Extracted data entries
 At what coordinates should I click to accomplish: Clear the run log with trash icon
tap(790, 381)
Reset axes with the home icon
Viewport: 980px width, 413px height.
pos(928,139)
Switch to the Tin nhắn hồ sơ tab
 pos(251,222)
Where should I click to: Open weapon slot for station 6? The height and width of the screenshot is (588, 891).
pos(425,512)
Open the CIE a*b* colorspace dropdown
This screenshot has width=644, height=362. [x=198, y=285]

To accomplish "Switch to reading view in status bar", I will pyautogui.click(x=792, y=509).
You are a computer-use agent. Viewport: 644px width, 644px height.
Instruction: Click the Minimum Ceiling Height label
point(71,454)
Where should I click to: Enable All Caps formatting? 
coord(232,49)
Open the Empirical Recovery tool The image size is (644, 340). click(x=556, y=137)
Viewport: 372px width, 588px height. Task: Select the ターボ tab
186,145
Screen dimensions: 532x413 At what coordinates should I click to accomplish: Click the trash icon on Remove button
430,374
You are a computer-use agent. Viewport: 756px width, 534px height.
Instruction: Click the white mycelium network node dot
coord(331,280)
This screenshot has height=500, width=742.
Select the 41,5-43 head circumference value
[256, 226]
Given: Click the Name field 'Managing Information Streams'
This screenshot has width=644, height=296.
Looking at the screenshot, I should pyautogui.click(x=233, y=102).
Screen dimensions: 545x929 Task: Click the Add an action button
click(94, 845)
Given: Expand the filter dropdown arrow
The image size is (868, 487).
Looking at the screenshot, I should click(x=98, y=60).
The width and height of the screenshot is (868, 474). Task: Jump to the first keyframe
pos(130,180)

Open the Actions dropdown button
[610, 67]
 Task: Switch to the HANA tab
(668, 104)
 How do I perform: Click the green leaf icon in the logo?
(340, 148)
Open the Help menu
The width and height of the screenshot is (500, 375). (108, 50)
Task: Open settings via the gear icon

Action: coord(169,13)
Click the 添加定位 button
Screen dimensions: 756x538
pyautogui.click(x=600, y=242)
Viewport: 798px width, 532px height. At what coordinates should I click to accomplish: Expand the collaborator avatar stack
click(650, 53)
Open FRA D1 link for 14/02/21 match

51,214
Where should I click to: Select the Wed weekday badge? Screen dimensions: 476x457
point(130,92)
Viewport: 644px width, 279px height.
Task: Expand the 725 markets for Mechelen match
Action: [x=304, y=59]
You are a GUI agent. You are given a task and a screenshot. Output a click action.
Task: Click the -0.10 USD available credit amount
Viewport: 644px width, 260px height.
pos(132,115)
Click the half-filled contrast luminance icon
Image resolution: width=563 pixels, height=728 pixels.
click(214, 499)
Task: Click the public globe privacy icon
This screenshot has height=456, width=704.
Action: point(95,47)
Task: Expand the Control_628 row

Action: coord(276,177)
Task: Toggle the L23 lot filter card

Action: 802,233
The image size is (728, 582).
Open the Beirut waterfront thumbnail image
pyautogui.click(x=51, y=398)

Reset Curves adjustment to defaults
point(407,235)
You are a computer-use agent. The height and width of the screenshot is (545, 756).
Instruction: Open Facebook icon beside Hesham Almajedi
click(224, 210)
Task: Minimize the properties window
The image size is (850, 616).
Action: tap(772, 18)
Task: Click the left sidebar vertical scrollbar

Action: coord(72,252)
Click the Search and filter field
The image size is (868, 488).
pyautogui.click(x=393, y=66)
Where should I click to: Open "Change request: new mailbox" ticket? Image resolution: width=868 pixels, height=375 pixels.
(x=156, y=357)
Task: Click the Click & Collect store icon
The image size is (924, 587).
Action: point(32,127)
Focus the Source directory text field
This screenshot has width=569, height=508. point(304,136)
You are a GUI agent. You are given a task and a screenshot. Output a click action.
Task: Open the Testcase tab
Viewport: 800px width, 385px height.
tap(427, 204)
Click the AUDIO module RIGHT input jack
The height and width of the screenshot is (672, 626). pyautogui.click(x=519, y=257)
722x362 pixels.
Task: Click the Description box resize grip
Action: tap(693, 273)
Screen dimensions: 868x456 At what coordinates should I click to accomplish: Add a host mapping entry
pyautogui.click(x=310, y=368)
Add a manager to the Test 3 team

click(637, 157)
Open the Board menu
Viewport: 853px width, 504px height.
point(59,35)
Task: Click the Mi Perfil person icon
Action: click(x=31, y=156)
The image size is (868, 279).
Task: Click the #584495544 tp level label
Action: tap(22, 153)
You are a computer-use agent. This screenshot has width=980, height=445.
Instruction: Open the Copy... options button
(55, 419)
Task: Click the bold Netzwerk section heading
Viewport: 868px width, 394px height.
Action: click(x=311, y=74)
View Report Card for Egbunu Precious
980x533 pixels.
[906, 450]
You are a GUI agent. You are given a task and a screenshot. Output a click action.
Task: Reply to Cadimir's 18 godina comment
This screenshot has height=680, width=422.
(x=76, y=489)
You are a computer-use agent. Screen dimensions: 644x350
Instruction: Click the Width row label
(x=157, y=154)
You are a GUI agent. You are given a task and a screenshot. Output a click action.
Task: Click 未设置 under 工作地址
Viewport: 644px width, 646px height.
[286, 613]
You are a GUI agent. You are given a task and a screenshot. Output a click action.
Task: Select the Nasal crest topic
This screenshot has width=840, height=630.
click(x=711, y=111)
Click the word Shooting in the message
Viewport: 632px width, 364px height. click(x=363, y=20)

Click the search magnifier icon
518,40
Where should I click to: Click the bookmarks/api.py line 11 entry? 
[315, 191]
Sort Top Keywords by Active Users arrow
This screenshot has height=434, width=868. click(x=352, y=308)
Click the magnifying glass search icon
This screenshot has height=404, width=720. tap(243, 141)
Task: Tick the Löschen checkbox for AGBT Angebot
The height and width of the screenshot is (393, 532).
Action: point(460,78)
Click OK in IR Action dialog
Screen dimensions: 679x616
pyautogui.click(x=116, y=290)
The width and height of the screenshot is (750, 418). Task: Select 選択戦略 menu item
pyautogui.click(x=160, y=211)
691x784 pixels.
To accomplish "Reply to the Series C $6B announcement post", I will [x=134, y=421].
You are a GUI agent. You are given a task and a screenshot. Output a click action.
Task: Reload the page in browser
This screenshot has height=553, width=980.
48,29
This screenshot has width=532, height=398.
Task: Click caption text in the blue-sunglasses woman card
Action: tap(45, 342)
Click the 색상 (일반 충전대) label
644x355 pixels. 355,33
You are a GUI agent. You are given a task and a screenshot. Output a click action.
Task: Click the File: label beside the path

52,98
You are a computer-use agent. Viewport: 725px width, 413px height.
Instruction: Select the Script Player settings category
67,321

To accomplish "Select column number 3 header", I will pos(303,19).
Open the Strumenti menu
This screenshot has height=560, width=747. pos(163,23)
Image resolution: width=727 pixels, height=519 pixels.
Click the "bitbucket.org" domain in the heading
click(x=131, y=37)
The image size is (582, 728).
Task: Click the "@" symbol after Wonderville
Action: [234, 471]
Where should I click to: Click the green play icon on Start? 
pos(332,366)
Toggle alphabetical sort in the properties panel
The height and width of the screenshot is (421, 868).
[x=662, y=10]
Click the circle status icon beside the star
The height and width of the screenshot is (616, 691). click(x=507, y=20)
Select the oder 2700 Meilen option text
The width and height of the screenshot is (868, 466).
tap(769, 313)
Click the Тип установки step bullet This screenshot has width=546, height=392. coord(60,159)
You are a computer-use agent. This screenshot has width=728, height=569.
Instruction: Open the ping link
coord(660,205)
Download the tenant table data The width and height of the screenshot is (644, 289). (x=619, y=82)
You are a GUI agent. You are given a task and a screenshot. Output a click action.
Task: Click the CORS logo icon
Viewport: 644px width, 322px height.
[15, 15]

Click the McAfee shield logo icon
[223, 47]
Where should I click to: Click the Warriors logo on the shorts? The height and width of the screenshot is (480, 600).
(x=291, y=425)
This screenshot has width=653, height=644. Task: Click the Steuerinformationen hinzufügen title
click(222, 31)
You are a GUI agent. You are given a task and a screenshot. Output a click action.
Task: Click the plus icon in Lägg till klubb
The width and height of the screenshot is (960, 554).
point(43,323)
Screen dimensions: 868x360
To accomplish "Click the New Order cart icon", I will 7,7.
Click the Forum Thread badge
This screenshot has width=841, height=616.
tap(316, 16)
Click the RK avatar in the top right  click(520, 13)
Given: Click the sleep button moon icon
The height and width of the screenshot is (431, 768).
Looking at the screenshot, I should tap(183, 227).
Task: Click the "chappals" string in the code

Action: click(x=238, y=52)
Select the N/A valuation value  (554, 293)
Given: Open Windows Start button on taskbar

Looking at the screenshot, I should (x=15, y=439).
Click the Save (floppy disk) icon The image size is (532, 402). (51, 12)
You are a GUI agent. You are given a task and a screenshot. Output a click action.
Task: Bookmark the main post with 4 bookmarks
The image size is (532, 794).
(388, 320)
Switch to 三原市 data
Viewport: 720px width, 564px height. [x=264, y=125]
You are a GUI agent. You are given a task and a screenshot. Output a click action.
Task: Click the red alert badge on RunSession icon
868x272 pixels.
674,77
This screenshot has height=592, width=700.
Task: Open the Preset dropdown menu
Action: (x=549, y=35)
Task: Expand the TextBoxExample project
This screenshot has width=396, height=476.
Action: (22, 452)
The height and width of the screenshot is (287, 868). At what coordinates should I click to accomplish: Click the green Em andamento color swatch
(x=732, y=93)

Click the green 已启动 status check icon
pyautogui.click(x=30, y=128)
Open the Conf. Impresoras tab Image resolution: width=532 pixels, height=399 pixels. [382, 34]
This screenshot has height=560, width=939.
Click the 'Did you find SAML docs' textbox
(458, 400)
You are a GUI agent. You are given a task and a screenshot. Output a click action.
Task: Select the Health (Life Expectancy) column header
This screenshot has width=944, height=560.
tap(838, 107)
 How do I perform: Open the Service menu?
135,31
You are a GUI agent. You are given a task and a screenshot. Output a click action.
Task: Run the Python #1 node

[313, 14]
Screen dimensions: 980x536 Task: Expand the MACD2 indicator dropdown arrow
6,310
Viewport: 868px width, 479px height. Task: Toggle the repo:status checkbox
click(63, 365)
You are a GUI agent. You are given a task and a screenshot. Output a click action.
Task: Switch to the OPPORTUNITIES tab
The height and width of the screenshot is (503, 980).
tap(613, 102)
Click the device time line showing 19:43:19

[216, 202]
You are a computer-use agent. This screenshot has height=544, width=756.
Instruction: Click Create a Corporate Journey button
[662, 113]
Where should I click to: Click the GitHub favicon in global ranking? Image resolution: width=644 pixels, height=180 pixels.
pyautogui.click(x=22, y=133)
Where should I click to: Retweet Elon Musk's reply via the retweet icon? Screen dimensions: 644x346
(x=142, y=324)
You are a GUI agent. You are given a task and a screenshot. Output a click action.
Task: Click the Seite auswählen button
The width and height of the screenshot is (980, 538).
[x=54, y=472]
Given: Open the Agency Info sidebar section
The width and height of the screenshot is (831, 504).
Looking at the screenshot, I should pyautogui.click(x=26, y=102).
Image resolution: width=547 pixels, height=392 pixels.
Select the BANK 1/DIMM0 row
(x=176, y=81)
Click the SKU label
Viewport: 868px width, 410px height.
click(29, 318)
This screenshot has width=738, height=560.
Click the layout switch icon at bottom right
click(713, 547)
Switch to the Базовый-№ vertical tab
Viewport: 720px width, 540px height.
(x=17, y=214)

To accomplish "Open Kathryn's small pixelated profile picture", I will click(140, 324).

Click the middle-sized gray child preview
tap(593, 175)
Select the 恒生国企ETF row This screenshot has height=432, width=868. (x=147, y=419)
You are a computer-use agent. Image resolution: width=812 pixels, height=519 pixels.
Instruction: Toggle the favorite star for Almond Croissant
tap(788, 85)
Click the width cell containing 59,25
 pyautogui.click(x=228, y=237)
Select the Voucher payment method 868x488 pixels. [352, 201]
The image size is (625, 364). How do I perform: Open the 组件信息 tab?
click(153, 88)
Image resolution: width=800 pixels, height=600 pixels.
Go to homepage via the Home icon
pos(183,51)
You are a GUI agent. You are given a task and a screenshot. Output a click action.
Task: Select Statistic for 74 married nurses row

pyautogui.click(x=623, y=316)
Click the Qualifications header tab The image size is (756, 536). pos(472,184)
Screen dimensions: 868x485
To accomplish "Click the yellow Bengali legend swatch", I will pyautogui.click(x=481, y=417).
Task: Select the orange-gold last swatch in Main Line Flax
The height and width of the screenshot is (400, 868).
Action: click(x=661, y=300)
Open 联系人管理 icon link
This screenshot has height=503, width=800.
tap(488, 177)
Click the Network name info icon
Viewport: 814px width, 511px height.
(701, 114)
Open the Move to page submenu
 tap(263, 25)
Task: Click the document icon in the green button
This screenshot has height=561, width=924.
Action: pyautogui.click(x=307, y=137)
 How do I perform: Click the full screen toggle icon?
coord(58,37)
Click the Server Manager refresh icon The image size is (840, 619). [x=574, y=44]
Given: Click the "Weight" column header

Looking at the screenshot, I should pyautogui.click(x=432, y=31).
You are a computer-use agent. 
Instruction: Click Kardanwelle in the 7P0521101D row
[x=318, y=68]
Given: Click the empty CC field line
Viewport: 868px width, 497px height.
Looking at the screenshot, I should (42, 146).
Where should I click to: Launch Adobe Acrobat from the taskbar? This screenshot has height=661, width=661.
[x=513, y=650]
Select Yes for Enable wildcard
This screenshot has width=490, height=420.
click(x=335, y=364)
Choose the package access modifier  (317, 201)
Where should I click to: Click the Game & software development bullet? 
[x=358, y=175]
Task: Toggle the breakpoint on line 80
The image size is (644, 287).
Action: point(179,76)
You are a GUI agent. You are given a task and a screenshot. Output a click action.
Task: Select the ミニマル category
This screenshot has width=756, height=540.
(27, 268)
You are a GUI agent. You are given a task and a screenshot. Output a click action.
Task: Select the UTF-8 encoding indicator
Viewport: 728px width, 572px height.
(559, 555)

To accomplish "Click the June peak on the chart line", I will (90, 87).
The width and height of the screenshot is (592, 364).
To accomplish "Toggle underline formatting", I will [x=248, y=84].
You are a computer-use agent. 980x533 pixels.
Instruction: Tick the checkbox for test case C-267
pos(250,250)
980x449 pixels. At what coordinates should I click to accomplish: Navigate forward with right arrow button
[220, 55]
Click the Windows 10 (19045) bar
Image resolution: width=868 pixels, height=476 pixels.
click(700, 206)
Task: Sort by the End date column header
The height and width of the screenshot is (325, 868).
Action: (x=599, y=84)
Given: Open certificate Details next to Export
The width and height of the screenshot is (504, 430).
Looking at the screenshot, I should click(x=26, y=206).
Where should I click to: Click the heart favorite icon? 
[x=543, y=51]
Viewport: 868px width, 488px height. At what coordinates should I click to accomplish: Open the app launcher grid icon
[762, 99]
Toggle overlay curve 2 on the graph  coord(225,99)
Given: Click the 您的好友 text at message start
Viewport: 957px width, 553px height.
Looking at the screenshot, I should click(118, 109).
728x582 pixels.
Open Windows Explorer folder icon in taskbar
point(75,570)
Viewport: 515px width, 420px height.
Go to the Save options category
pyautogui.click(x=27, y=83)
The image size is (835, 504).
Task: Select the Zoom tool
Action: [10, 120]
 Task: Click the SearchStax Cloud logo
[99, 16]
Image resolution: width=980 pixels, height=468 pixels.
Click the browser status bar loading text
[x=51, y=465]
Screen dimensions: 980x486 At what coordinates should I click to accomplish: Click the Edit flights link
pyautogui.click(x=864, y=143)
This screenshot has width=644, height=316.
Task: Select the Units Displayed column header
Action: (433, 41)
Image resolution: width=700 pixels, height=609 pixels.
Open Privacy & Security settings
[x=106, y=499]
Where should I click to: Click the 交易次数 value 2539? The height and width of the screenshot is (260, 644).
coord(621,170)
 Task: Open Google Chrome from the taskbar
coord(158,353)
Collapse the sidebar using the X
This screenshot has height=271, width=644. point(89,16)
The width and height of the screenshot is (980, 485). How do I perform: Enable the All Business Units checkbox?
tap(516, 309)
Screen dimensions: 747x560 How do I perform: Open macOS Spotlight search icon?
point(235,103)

(Activity):
Search the records for the word "section", then list every line that has it.

(Answer to this problem):
Task: Click the bold Netzwerk section heading
Given: Open the Agency Info sidebar section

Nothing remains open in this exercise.